Les noms de Charlemagne, de Roland et de Renaud ne décorèrent pas seuls les titres de ces poëmes: Roger fut le sujet de quatre ou cinq, dans lesquels des poëtes peu connus célébrèrent ses exploits 909, ses regrets 910, sa mort 911, sa vengeance 912, et même Ruggieretto son fils 913.

Note 909: (retour) Di Ruggiero, canti IV di battaglia, par un certain Bartolommeo Horiuolo, Venezia, 1543, in-4º.
Note 910: (retour) Il pianto di Ruggiero, di Tommaso Costo, da lui medesimo correcto, ampliato, etc., Napoli, 1582, in-4º.
Note 911: (retour) La morte di Ruggiero continuata alla meteria dell'Ariosto, di Giamb. Pescatore, canti XXX, Vinegia, 1549, petit in-4º, 1551, 1557, in-8º.

● **EXERCICE PROPOSÉ**:
Indiquez si chacun des énoncés suivants concorde avec le texte sur les poèmes consacrés à Roger, en répondant par oui ou non et en citant les mots décisifs du texte : 1. Roger fut le sujet de quatre ou cinq poèmes. 2. Il pianto di Ruggiero est attribué à Bartolommeo Horiuolo. 3. Di Ruggiero a paru à Naples.

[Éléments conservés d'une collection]
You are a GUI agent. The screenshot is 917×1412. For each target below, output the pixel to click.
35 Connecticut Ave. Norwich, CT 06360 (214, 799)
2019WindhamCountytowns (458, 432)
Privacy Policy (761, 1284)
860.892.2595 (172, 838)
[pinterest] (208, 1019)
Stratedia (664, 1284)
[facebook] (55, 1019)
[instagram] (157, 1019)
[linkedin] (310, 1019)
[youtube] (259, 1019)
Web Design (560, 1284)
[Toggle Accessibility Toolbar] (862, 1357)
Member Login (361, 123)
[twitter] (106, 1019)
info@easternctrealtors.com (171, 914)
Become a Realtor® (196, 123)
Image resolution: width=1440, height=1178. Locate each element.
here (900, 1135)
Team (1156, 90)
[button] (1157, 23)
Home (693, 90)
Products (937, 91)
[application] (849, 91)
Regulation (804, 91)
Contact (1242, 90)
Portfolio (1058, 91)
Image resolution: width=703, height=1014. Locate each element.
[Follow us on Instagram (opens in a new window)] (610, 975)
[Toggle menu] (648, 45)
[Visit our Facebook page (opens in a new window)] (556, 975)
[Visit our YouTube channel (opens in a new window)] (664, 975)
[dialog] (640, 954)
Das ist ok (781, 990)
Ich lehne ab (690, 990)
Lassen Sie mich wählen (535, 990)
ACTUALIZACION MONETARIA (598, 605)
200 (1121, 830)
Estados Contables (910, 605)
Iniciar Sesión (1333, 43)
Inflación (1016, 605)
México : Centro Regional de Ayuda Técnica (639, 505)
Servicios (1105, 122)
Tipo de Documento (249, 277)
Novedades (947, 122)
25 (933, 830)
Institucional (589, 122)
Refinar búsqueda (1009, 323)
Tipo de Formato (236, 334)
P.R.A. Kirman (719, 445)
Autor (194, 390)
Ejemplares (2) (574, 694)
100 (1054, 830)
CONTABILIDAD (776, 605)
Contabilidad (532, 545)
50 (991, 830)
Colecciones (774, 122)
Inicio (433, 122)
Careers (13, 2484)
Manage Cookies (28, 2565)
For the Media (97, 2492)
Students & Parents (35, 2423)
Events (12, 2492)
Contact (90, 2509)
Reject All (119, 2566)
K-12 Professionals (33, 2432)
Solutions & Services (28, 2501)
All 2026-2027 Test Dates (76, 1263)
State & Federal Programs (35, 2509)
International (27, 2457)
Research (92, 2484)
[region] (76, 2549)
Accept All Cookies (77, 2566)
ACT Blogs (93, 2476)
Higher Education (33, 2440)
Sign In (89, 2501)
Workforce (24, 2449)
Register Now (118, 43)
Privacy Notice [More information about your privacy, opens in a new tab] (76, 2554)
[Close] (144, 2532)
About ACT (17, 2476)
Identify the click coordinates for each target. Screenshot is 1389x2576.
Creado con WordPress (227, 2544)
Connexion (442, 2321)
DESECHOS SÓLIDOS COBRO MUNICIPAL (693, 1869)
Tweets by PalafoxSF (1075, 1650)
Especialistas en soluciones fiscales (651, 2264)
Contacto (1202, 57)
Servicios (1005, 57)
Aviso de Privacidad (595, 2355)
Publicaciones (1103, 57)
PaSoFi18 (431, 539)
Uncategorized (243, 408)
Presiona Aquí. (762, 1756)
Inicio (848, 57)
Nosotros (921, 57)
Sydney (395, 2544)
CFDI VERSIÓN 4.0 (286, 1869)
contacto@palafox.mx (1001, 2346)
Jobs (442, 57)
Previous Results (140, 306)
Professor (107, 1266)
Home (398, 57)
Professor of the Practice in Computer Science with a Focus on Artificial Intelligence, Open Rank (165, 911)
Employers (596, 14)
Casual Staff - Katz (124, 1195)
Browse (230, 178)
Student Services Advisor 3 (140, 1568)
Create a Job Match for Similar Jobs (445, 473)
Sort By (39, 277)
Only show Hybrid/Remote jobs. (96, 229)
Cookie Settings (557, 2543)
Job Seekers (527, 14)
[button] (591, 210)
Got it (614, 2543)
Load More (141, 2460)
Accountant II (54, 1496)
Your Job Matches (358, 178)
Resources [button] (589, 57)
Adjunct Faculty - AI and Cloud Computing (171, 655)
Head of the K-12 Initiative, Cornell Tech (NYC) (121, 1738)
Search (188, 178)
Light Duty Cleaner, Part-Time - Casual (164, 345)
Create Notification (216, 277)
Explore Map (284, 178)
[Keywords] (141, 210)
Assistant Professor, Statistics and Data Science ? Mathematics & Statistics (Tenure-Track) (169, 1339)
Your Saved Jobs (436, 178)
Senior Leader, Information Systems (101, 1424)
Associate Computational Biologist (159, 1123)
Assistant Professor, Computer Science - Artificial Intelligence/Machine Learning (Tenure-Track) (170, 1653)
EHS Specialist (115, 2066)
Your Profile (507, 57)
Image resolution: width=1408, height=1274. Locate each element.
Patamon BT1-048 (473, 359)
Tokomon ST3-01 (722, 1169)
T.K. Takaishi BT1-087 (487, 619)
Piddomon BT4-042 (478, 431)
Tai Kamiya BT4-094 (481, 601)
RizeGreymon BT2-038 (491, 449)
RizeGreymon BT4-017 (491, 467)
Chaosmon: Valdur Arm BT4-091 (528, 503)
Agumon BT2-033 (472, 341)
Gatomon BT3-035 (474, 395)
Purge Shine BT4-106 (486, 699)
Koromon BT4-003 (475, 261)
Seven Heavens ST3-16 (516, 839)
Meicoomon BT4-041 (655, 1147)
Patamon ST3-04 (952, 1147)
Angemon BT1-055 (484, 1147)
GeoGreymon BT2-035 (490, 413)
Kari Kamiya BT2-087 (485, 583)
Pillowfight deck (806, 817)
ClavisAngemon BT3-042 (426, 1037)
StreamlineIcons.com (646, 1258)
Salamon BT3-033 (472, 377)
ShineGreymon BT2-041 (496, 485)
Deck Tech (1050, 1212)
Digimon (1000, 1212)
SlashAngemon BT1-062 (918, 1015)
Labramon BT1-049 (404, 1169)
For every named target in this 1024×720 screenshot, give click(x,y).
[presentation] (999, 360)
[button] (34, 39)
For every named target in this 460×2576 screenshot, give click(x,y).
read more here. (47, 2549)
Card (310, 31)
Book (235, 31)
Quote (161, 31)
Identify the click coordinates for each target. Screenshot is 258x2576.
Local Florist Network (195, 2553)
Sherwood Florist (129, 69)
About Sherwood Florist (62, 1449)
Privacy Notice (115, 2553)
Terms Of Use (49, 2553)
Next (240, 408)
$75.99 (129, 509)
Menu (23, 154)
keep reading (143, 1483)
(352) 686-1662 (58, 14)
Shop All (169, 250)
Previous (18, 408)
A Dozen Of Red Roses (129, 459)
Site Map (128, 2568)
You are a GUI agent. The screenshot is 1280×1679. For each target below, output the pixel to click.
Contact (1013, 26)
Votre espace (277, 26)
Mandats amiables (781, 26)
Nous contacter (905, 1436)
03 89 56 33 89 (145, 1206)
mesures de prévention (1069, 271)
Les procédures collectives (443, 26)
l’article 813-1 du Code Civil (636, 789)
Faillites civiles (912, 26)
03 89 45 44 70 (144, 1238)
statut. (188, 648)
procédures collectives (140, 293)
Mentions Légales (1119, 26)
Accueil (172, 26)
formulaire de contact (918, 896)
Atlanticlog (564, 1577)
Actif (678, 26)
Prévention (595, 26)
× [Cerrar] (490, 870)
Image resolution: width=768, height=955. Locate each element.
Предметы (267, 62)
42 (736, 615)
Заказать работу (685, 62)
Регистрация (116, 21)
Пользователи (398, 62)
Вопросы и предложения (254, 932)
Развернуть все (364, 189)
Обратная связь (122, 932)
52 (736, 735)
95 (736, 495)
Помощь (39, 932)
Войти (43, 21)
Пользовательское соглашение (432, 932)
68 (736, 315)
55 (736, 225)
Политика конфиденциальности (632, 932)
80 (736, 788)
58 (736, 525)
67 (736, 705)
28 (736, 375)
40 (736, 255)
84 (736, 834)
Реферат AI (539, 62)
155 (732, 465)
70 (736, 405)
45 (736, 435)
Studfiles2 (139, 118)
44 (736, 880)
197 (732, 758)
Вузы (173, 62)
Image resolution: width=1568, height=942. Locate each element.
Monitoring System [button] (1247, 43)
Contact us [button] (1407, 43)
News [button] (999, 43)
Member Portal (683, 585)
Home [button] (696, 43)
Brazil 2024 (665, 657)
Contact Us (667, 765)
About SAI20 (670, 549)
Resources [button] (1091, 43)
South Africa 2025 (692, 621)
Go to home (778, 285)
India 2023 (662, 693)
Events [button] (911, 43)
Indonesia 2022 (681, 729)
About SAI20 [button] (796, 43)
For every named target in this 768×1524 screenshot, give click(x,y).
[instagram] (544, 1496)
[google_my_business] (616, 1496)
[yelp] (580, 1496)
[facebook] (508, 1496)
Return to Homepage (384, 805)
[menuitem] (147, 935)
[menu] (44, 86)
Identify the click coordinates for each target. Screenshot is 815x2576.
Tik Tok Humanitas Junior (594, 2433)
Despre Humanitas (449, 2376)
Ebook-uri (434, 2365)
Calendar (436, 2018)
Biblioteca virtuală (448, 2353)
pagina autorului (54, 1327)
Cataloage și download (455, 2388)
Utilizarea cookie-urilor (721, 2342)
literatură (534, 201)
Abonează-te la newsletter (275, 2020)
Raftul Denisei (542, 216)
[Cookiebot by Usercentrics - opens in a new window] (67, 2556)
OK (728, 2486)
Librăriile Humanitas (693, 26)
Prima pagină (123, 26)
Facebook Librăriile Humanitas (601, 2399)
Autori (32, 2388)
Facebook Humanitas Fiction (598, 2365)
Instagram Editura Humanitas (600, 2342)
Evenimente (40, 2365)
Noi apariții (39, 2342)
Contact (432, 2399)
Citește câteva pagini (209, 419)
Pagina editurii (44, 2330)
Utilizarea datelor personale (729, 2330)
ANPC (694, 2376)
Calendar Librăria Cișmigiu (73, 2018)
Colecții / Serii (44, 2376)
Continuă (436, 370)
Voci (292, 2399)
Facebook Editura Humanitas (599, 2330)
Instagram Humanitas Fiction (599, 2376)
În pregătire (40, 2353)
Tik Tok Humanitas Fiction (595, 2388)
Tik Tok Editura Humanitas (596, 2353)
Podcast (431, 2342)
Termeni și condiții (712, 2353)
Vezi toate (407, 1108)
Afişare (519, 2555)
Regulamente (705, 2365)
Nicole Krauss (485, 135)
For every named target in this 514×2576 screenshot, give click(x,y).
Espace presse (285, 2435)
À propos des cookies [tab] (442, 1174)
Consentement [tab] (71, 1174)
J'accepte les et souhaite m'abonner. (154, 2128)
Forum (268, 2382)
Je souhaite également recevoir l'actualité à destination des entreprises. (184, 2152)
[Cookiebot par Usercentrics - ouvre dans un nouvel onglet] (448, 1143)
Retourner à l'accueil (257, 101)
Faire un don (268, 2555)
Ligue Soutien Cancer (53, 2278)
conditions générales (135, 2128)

● **RÉSULTAT**:
1. Oui : « Roger fut le sujet de quatre ou cinq ».
2. Non : « Il pianto di Ruggiero, di Tommaso Costo ».
3. Non : « par un certain Bartolommeo Horiuolo, Venezia, 1543 ».